Oh it was a horrifying interview. They're at the ranch where sex abuse took place and, no disrespect to Savannah Guthrie, I'm a fan of her work, but I mean how are you going to walk around this ranch like it's Disneyland? I think it's really important to let people speak on the record. But to me, it felt like very blanket denial. I did reach out to their attorney. But I think there's tremendous pressure in moments like this due to legal action. So I understand their trepidation. But they were the guardians and caretakers of these young girls and women, and it was up to them to stand up and say what happened.

We've learned a lot about the culture of gymnastics and this practice of psychologically breaking down the athletes, which you get into in your film. Do you think this in part enabled the scope of the abuse? 

What is troubling to me is that gymnastics is not the only sport that's like this. As young kids we're taught about discipline and listening to your coaches, respecting what they have to say. In competitive environments like gymnastics, like ice skating, like tae kwon do, there's an inability to communicate about the things that aren't going right. Each time I sat with someone I tried to put myself in the mind of an 11-year-old saying, 'Someone is touching me inappropriately.' We as a culture don't have a good way to talk about these things.

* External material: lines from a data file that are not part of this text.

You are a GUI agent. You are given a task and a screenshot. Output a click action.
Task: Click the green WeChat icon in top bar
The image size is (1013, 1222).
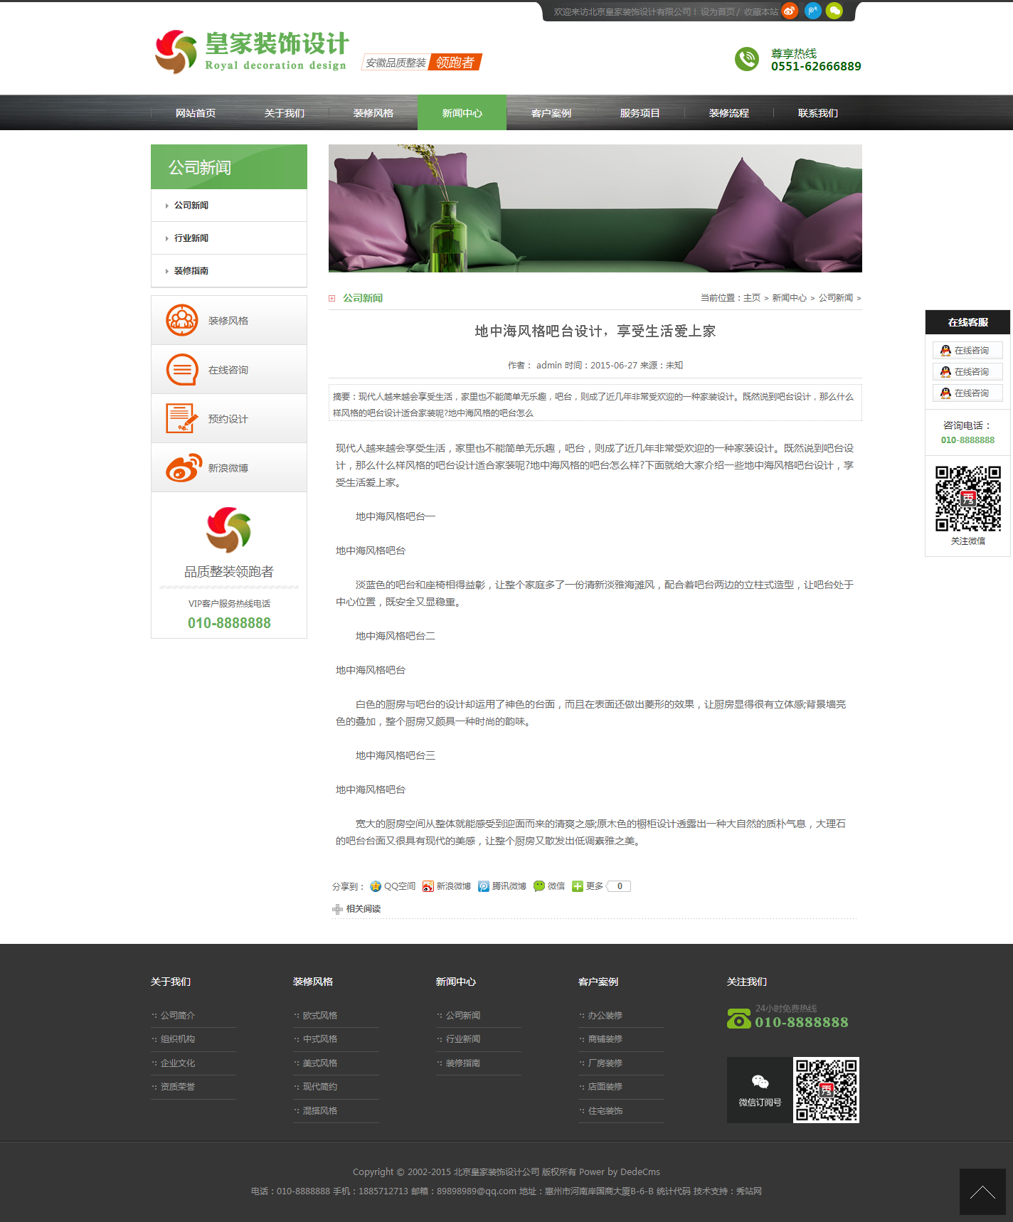pos(834,11)
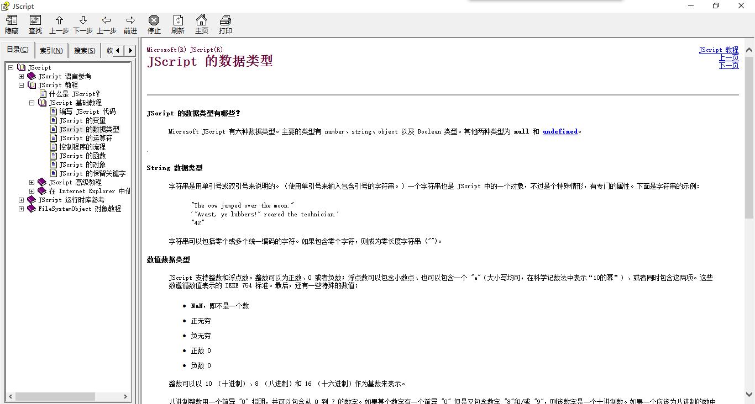Expand the JScript 语言参考 tree node
755x404 pixels.
tap(21, 76)
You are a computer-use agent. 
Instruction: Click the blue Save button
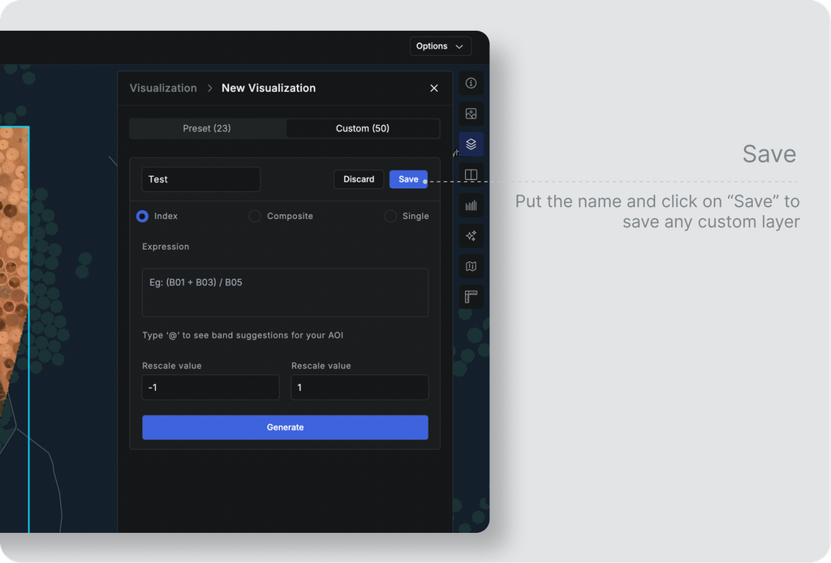point(408,179)
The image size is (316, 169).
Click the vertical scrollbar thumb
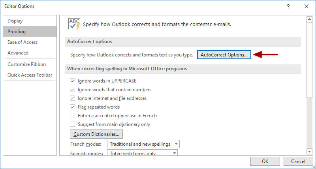(310, 59)
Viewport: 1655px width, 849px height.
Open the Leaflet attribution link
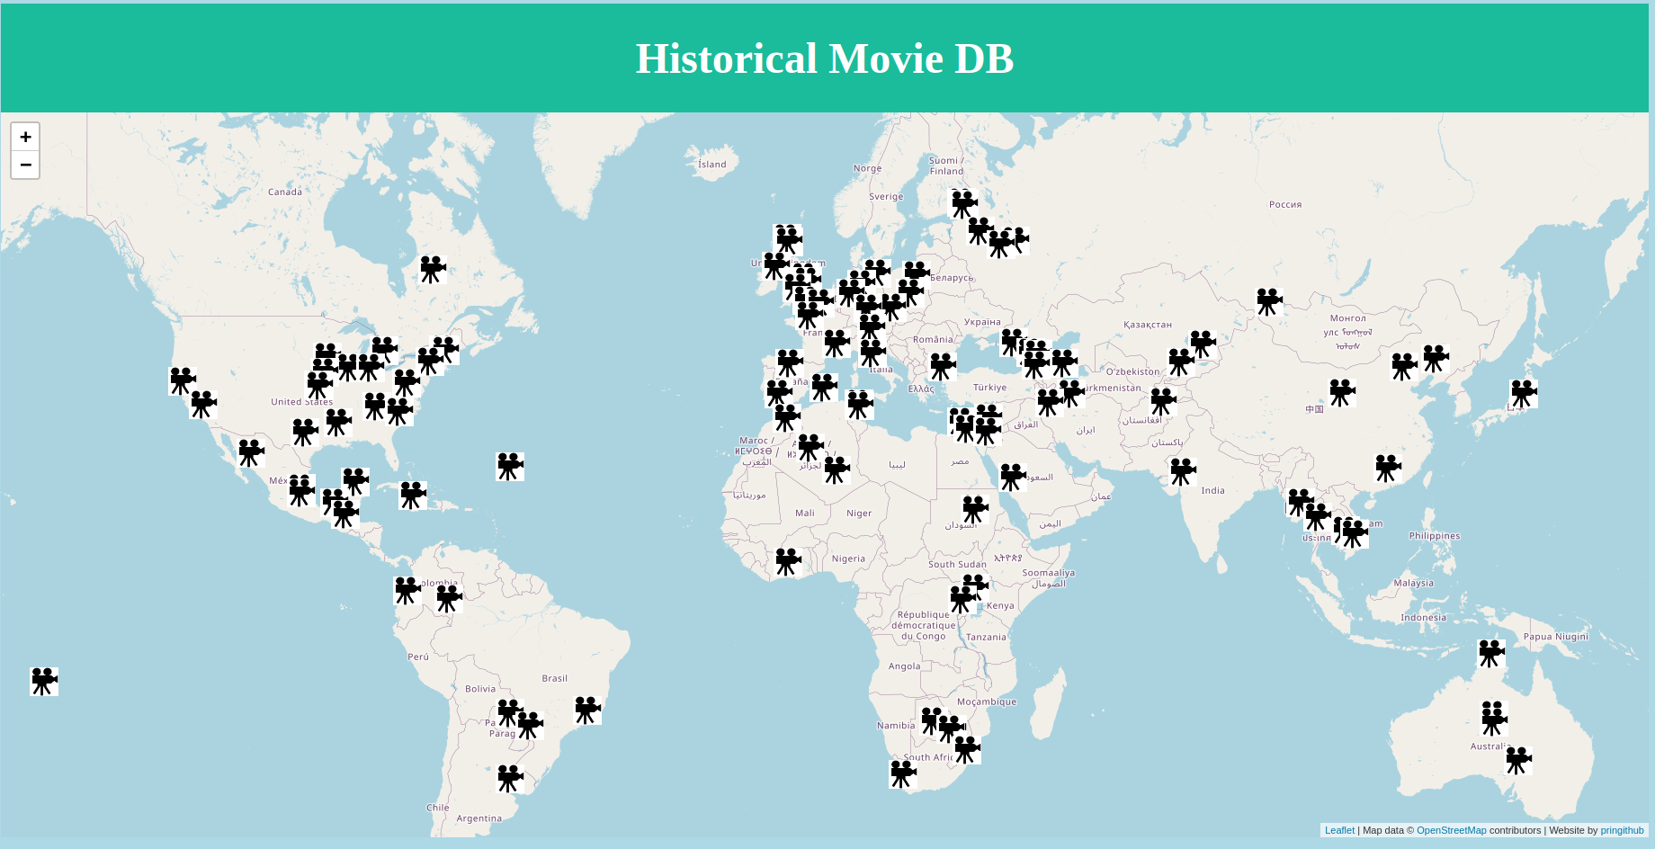tap(1339, 830)
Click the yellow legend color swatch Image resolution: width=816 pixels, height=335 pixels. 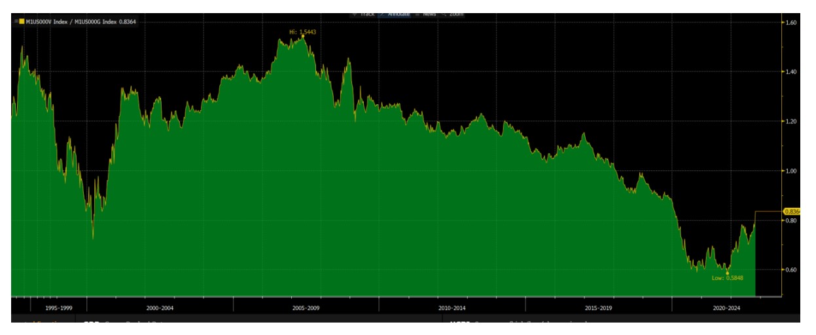pyautogui.click(x=21, y=22)
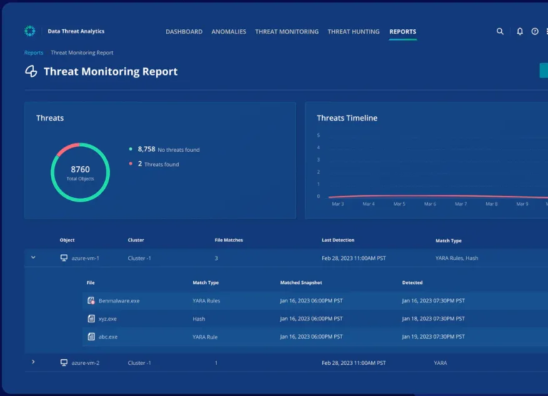Click the Reports breadcrumb link
This screenshot has height=396, width=548.
(x=33, y=52)
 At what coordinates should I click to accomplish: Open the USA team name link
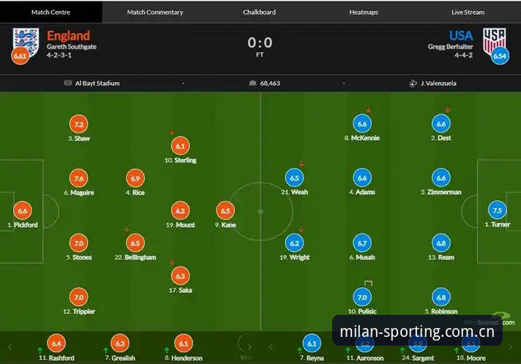[x=461, y=36]
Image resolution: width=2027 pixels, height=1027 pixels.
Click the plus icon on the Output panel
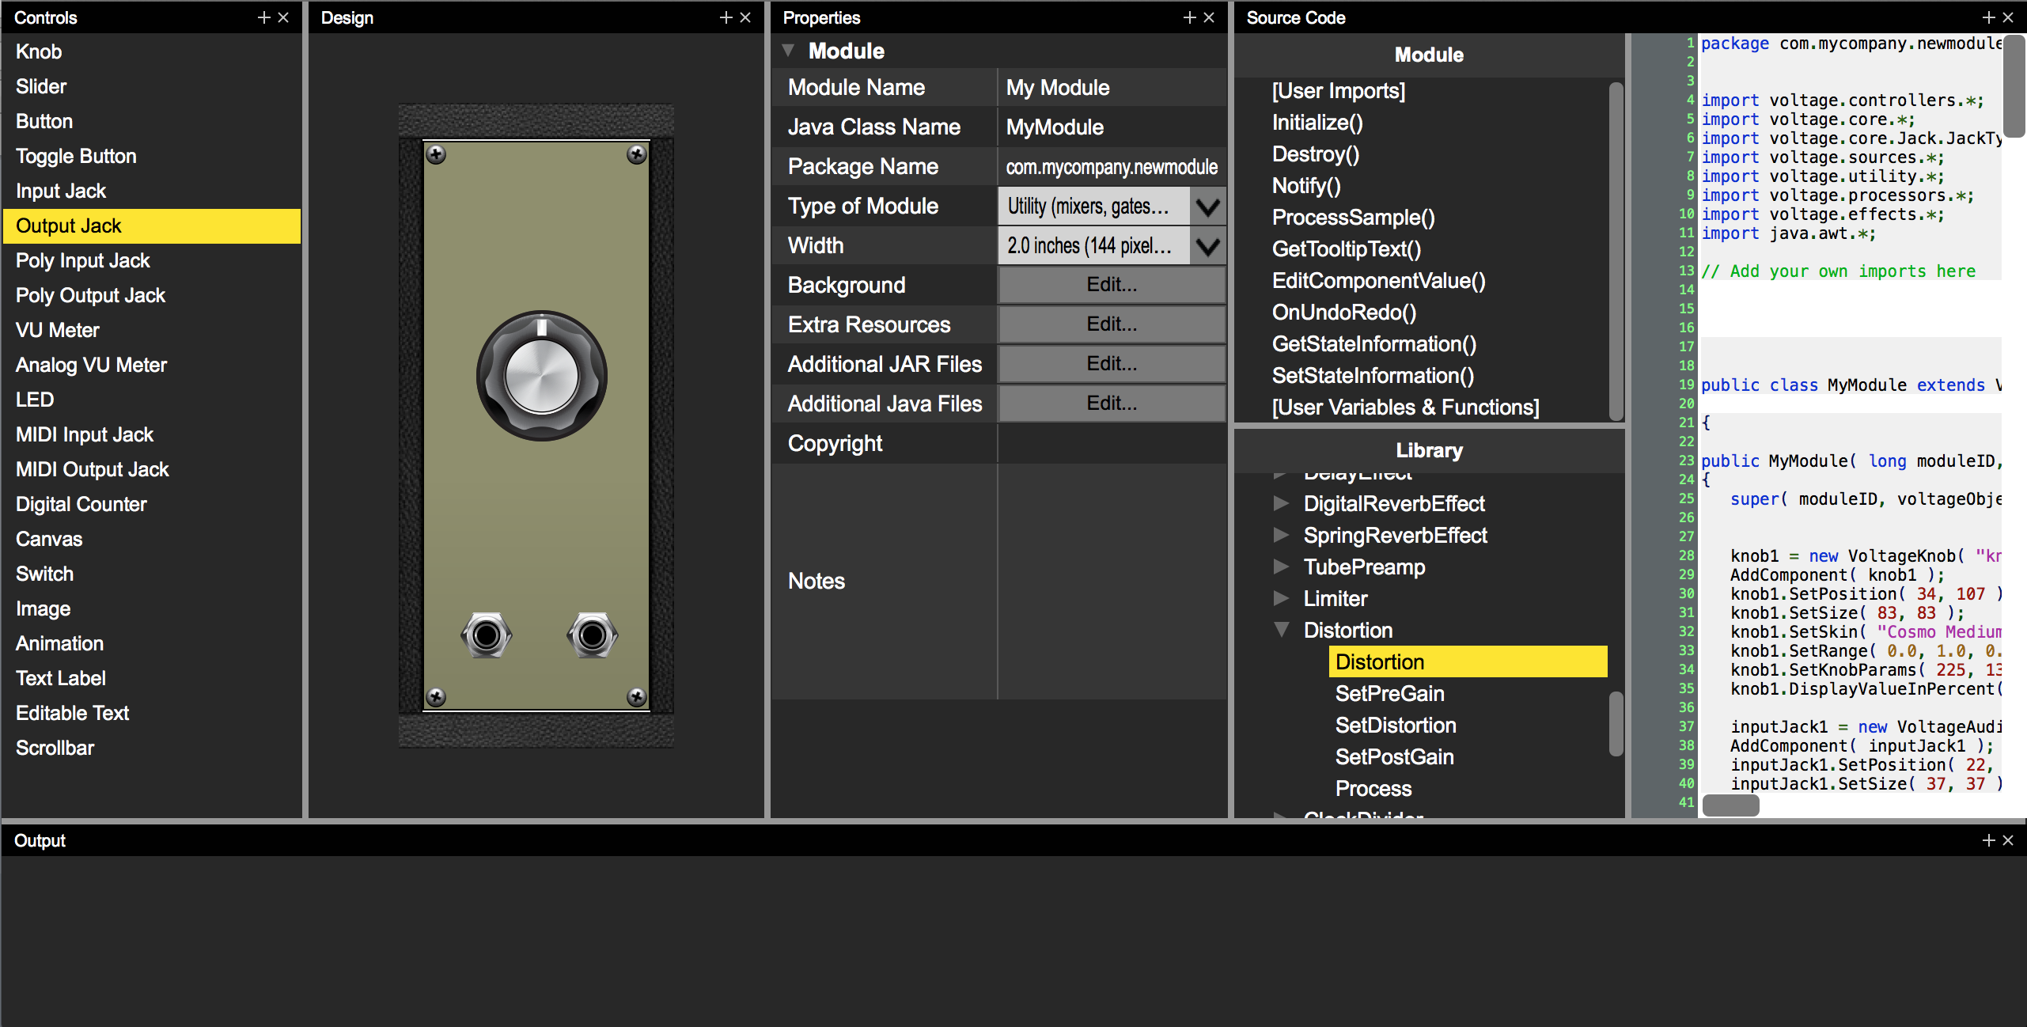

I followed this story closely, but still found your documentary wrenching to watch. Did you find it difficult personally to do some of these interviews or look at this material repeatedly in the edit room? 

I feel like this film is an important part of the story. What I find so empowering is you can see these women stand up and confront their abuser. And it's helped me get through making this film; that these women are taking back their agency in a way that is revolutionary. So when you ask me if it's hard for conduct these interviews, yes. But you know who it was harder for? The survivors.

Did your film change dramatically or significantly from what you had in your head at the start? 

I really think the end of the film is an accountability section. You go through each person and each organization that let every single one of these people down and show them for who they are. And I think that is an important part of the story. This film kept shifting and at times it was a lot longer and it was like, this can't be long. This is a really painful place for people to be in so how do we tell this story in a complete way without damaging the psyche of the audience? Also we want to render how beautiful gymnastics is and this is not accusing the sport of being bad, it's accusing the bad actors of being bad.

I think that had a much deeper impact because you realize the complicity …

That doesn't mean it's not hard to watch. This is a painful process so it's like, can you spend 90 minutes inside these young women's brains and [hear] their journey? I think, ultimately, it's incredibly redemptive. And that we can get there and we can protect our kids and we can be a voice for change. I don't want people to get scared off by the subject matter. Ultimately it's not you listening to Larry Nassar, it's listening to women.


A previous version of this story misspelled the name of Mick Grewal.